Dans cette affaire, 261 travailleurs et travailleuses du sexe soutenaient que leurs conditions s’étaient détériorées depuis l’entrée en vigueur de la loi : moins de clients, moins de liberté de choix et une pression accrue pour consentir à des actes qu’ils/elles auraient autrement refusés. La Cour a reconnu l’existence d’une ingérence dans la vie privée, mais a admis les objectifs poursuivis, notamment l’ordre public, la protection de la santé et des droits d’autrui, et surtout la prévention de la traite des êtres humains. La Cour a accordé à la France une large marge d’appréciation en raison de l’absence de consensus européen. Elle a finalement conclu à l’absence de violation de l’article 8 de la CEDH.

Parallèlement, la Cour a formulé une réserve importante : les autorités nationales doivent continuer à évaluer en continu leur politique et ses conséquences. Cela n’est pas seulement pertinent pour la France ; cela montre aussi qu’il n’existe pas, en Europe, une approche unique « correcte », et que chaque choix doit être apprécié à l’aune de son impact réel sur la sécurité et les droits des travailleurs et travailleuses du sexe.

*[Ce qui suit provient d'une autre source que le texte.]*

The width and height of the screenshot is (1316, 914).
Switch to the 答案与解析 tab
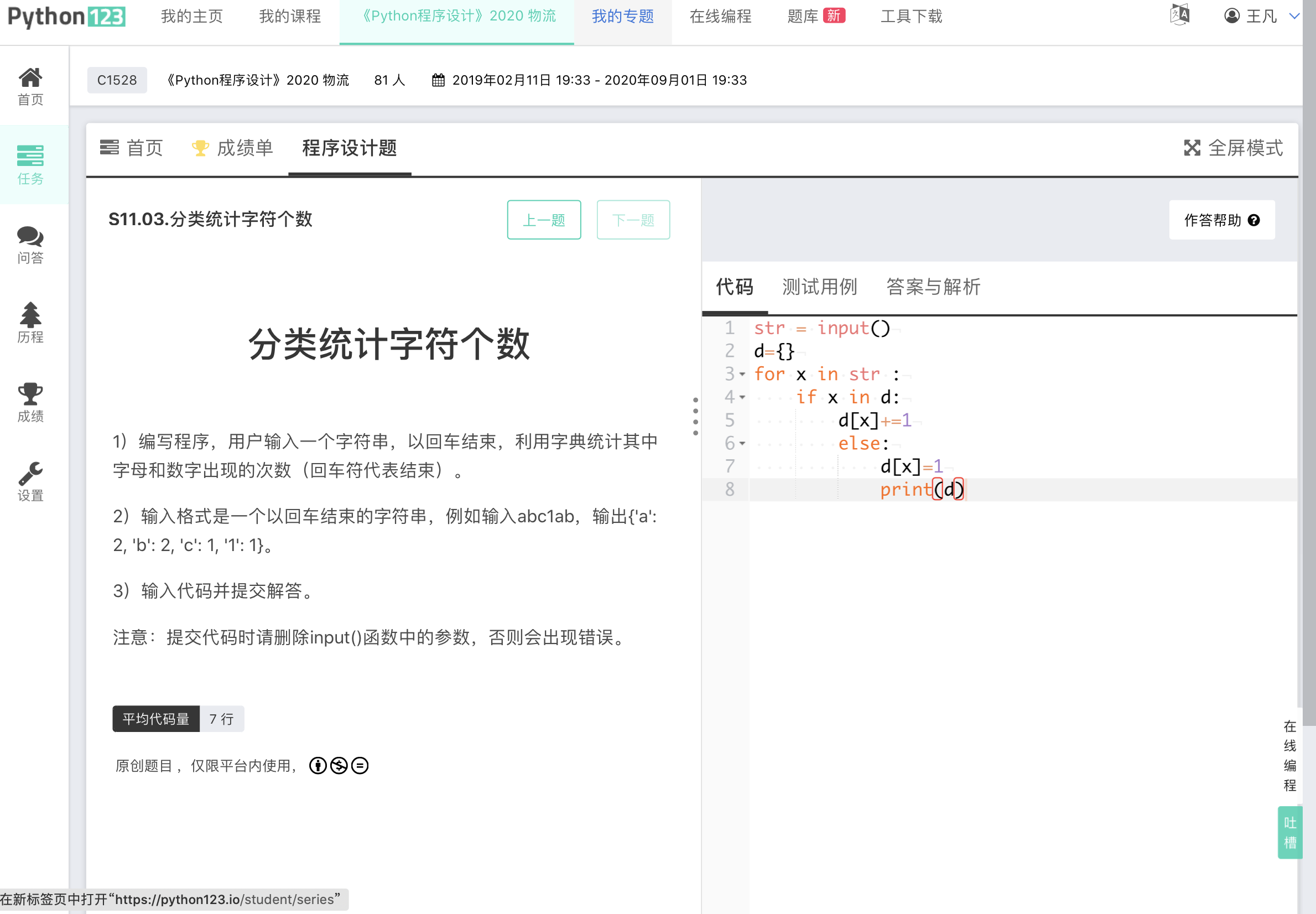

La nouvelle évolution peut être vue comme un pas en avant. Grâce à un cadre clair en droit du travail — assorti d’un système d’agrément strict et d’un ancrage explicite du consentement libre — la sécurité juridique augmente et la responsabilité est placée là où elle doit l’être, à savoir chez ceux qui organisent l’activité et en retirent un avantage économique.

Ce n’est toutefois pas une fin en soi. Le succès de ce modèle dépendra largement de sa mise en œuvre. Il faudra veiller à ce que les agréments soient accordés avec soin, que la surveillance et le contrôle soient cohérents et que la sécurité et la discrétion soient garanties dans la pratique. Si ces conditions préalables sont réunies, ce cadre pourra réellement contribuer à renforcer la protection et à réduire l’exploitation, sans pour autant ignorer la complexité du secteur. Le gouvernement évaluera la loi à partir du 1er décembre 2026.

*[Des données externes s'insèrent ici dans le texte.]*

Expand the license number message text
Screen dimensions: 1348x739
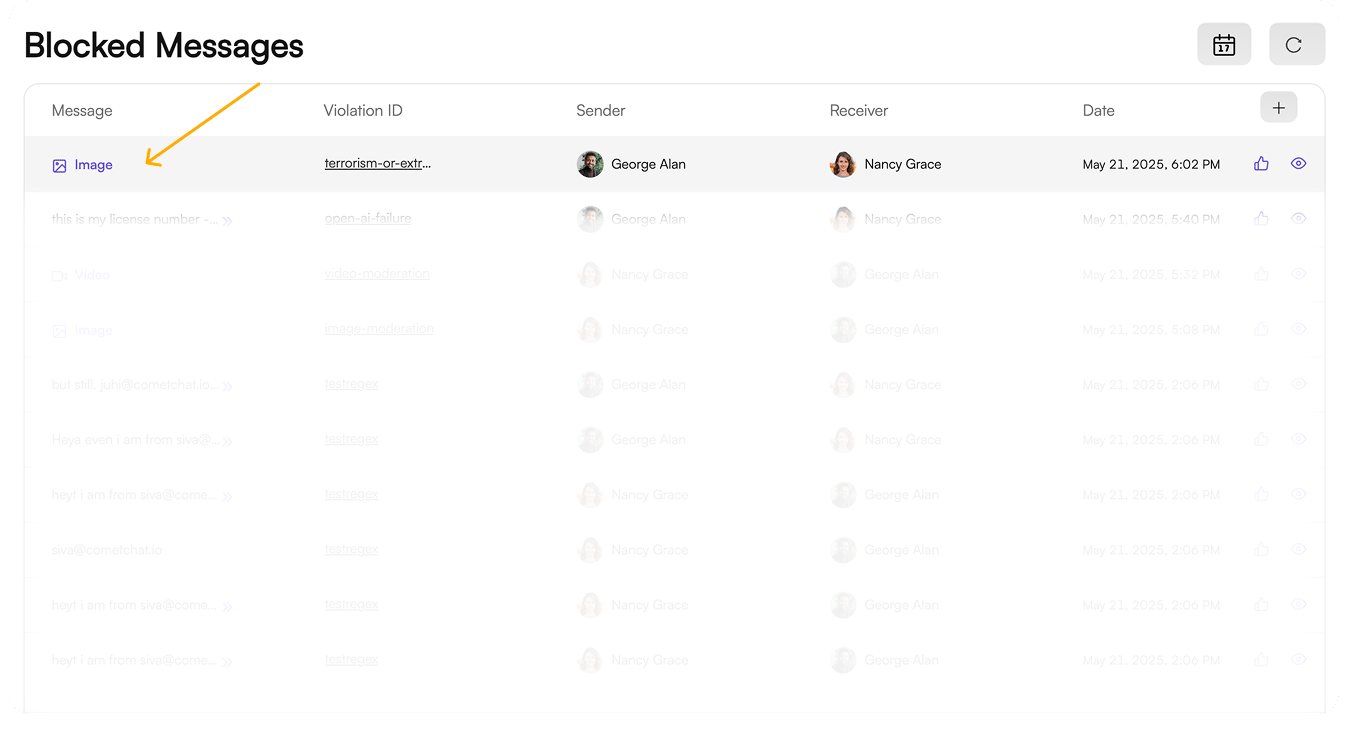227,220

Si, après la lecture de cet article, vous avez encore des questions, n’hésitez pas à nous contacter via [email protected] ou au 03 216 70 70.

[1] Loi du 21 février 2022 concernant l’inopposabilité de la nullité du contrat de travail des personnes qui se prostituent

[2] Loi du 21 mars 2022 modifiant le Code pénal en ce qui concerne le droit pénal sexuel

[3] Loi du 3 mai 2024 portant des dispositions en matière du travail du sexe sous contrat de travail

[4] CEDH, 25 juillet 2024, R.W. 2025-2026, n° 20, 17 janvier 2026.